(WORKING DATA)

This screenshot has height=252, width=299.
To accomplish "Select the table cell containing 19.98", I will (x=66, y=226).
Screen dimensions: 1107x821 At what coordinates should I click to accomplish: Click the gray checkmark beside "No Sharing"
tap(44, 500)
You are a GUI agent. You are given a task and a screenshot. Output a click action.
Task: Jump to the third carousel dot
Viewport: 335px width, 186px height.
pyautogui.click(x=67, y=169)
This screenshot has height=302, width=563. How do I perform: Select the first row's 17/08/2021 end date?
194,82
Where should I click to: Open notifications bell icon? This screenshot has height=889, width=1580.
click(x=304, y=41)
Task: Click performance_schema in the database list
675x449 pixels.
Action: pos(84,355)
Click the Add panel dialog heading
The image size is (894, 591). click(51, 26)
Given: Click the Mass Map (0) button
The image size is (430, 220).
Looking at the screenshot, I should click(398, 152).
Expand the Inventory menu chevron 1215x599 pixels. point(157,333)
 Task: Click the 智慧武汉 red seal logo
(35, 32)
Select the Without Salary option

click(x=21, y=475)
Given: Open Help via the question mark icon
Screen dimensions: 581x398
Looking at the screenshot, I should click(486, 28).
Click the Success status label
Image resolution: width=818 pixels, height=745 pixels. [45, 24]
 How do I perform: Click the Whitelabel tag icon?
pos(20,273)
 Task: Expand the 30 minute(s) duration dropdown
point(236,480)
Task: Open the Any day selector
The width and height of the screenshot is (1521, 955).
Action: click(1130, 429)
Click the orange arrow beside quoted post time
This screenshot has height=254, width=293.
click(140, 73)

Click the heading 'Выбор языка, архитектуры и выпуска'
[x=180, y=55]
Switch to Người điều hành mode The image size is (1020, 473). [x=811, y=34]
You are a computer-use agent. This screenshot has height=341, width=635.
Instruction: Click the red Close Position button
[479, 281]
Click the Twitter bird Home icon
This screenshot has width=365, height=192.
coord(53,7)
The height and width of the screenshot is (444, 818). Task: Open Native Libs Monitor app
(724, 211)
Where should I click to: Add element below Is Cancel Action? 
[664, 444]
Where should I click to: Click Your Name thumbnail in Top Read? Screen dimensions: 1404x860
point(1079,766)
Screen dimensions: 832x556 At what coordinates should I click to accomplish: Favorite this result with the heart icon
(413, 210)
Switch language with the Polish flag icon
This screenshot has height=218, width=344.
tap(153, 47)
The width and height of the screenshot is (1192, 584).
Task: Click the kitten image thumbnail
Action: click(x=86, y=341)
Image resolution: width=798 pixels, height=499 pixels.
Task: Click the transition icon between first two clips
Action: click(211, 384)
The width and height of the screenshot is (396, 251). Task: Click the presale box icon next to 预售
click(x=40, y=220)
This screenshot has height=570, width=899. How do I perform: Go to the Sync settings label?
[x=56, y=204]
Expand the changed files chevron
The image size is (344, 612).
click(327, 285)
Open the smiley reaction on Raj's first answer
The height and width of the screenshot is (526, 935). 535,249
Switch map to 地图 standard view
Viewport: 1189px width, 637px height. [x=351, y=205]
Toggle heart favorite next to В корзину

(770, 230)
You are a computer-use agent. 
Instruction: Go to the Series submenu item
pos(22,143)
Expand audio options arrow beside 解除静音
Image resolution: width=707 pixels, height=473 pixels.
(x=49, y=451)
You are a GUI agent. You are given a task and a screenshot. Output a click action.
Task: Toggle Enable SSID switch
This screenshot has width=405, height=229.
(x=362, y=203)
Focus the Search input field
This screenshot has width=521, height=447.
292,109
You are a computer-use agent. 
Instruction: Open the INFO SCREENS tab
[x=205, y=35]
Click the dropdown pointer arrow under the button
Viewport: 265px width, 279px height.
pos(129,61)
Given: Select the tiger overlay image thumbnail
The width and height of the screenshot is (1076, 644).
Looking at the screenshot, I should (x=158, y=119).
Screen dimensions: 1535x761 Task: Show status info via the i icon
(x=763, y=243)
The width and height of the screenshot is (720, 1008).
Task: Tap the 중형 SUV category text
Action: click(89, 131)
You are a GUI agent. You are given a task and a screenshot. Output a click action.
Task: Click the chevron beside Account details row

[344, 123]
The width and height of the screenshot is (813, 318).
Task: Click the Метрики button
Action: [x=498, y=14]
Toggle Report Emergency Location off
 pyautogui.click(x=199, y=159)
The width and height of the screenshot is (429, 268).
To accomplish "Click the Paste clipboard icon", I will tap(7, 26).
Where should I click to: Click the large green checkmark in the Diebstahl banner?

(End WORKING DATA)

EXERCISE DETAILS -
For every entry in the records above, write an exact copy.

EXERCISE SOLUTION -
This screenshot has height=252, width=299.
To accomplish "Select the table cell containing 19.98", I will (x=66, y=226).
Screen dimensions: 1107x821 At what coordinates should I click to accomplish: Click the gray checkmark beside "No Sharing"
tap(44, 500)
You are a GUI agent. You are given a task and a screenshot. Output a click action.
Task: Jump to the third carousel dot
Viewport: 335px width, 186px height.
pyautogui.click(x=67, y=169)
This screenshot has height=302, width=563. How do I perform: Select the first row's 17/08/2021 end date?
194,82
Where should I click to: Open notifications bell icon? This screenshot has height=889, width=1580.
click(x=304, y=41)
Task: Click performance_schema in the database list
675x449 pixels.
Action: pos(84,355)
Click the Add panel dialog heading
The image size is (894, 591). click(51, 26)
Given: Click the Mass Map (0) button
The image size is (430, 220).
Looking at the screenshot, I should click(398, 152).
Expand the Inventory menu chevron 1215x599 pixels. point(157,333)
 Task: Click the 智慧武汉 red seal logo
(35, 32)
Select the Without Salary option

click(x=21, y=475)
Given: Open Help via the question mark icon
Screen dimensions: 581x398
Looking at the screenshot, I should click(486, 28).
Click the Success status label
Image resolution: width=818 pixels, height=745 pixels. [45, 24]
 How do I perform: Click the Whitelabel tag icon?
pos(20,273)
 Task: Expand the 30 minute(s) duration dropdown
point(236,480)
Task: Open the Any day selector
The width and height of the screenshot is (1521, 955).
Action: click(1130, 429)
Click the orange arrow beside quoted post time
This screenshot has height=254, width=293.
click(140, 73)

Click the heading 'Выбор языка, архитектуры и выпуска'
[x=180, y=55]
Switch to Người điều hành mode The image size is (1020, 473). [x=811, y=34]
You are a computer-use agent. This screenshot has height=341, width=635.
Instruction: Click the red Close Position button
[479, 281]
Click the Twitter bird Home icon
This screenshot has width=365, height=192.
coord(53,7)
The height and width of the screenshot is (444, 818). Task: Open Native Libs Monitor app
(724, 211)
Where should I click to: Add element below Is Cancel Action? 
[664, 444]
Where should I click to: Click Your Name thumbnail in Top Read? Screen dimensions: 1404x860
point(1079,766)
Screen dimensions: 832x556 At what coordinates should I click to accomplish: Favorite this result with the heart icon
(413, 210)
Switch language with the Polish flag icon
This screenshot has height=218, width=344.
tap(153, 47)
The width and height of the screenshot is (1192, 584).
Task: Click the kitten image thumbnail
Action: click(x=86, y=341)
Image resolution: width=798 pixels, height=499 pixels.
Task: Click the transition icon between first two clips
Action: click(211, 384)
The width and height of the screenshot is (396, 251). Task: Click the presale box icon next to 预售
click(x=40, y=220)
This screenshot has height=570, width=899. How do I perform: Go to the Sync settings label?
[x=56, y=204]
Expand the changed files chevron
The image size is (344, 612).
click(327, 285)
Open the smiley reaction on Raj's first answer
The height and width of the screenshot is (526, 935). 535,249
Switch map to 地图 standard view
Viewport: 1189px width, 637px height. [x=351, y=205]
Toggle heart favorite next to В корзину

(770, 230)
You are a computer-use agent. 
Instruction: Go to the Series submenu item
pos(22,143)
Expand audio options arrow beside 解除静音
Image resolution: width=707 pixels, height=473 pixels.
(x=49, y=451)
You are a GUI agent. You are given a task and a screenshot. Output a click action.
Task: Toggle Enable SSID switch
This screenshot has width=405, height=229.
(x=362, y=203)
Focus the Search input field
This screenshot has width=521, height=447.
292,109
You are a computer-use agent. 
Instruction: Open the INFO SCREENS tab
[x=205, y=35]
Click the dropdown pointer arrow under the button
Viewport: 265px width, 279px height.
pos(129,61)
Given: Select the tiger overlay image thumbnail
The width and height of the screenshot is (1076, 644).
Looking at the screenshot, I should (x=158, y=119).
Screen dimensions: 1535x761 Task: Show status info via the i icon
(x=763, y=243)
The width and height of the screenshot is (720, 1008).
Task: Tap the 중형 SUV category text
Action: click(89, 131)
You are a GUI agent. You are given a task and a screenshot. Output a click action.
Task: Click the chevron beside Account details row

[344, 123]
The width and height of the screenshot is (813, 318).
Task: Click the Метрики button
Action: [x=498, y=14]
Toggle Report Emergency Location off
 pyautogui.click(x=199, y=159)
The width and height of the screenshot is (429, 268).
To accomplish "Click the Paste clipboard icon", I will tap(7, 26).
Where should I click to: Click the large green checkmark in the Diebstahl banner?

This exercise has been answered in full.